On the European level, the future Greek government should join forces with its European partners in questioning the current patent-based model of medical innovation (development of new drugs) and pricing which is the root cause of the problems most countries are faced with. Numerous public health systems cannot afford the exorbitant prices that pharmaceutical companies are demanding and patients are left without their medicines. It is a matter of political will and determination; the EU should allow for the development of alternative mechanisms to stimulate medical innovation such as patent pooling & equitable licensing, open data, collaborative data sharing and innovation prizes to name a few. This is a praiseworthy painstaking long-term objective and requires collective action at the EU Council level. Furthermore, more public investment is necessary as public budgets dedicated to health are rapidly declining across the Union. It is oxymoron that most medical research is publicly funded, yet the question to ask is what do we get in return? EU investment should be with strings attached in transparency, affordability and access.

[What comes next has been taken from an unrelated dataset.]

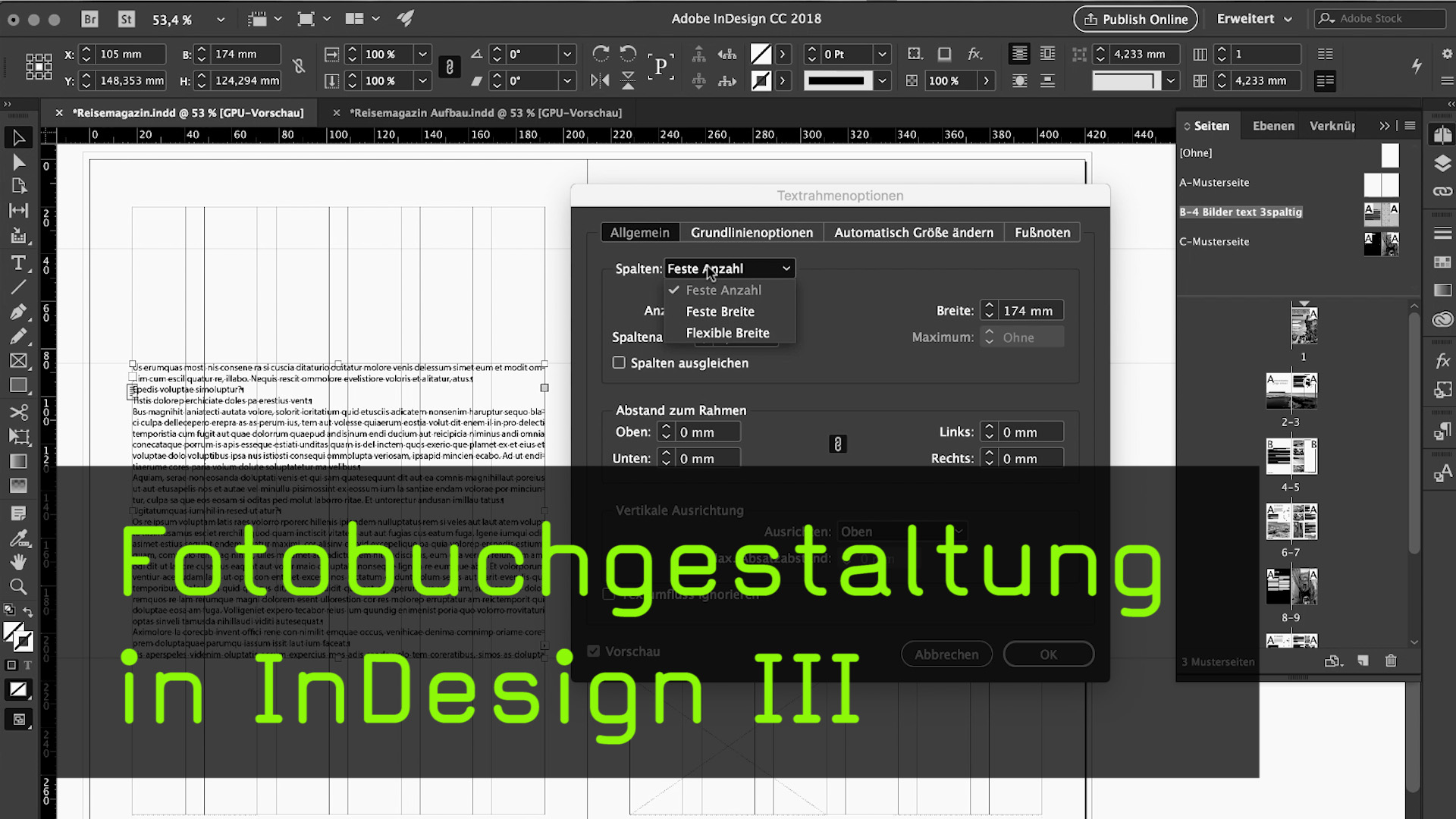Open the CC Libraries panel icon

Even if health does not fall under EU competence, there is ample space for governments to define the parameters of European research and innovation, rules of transparency, intellectual property rules enforcement and many other areas at an EU scale. Governments in Europe today find themselves in a far weaker place than pharmaceutical companies who benefit from the obscurity that prevails in the sector and is conducive to dealings under the counter. To this end, it is worthwhile examining the prospect of activating the joint procurement mechanism in order to maximize states’ negotiating capacity towards the pharmaceutical industries.
Last but not least, Greek patient groups and civil society have a key role to play. They should not be taken for granted as simple solidarity-support mechanisms that can substitute state health services. Should this volunteer movement develop into a parallel health system, this will be a major step backwards for the country. On the contrary, these much-needed organisations should invest in their advocacy capacity. They should aim to foster social dialogue among stakeholders (pharmacists, doctors, pharma industry) and shape policy-making while striving for the highest degree of transparency and public scrutiny in the Greek public life. To this end, it is essential that they prioritise as well as elaborate on concrete policy asks and recommendations. This way they can fulfill their potential and help the newly elected government move in the right direction.
Policy makers in Greece and in the EU need to show a lot more political will in facing the worsening access to health-care crisis. Let´s all hope that the worst in not yet to come.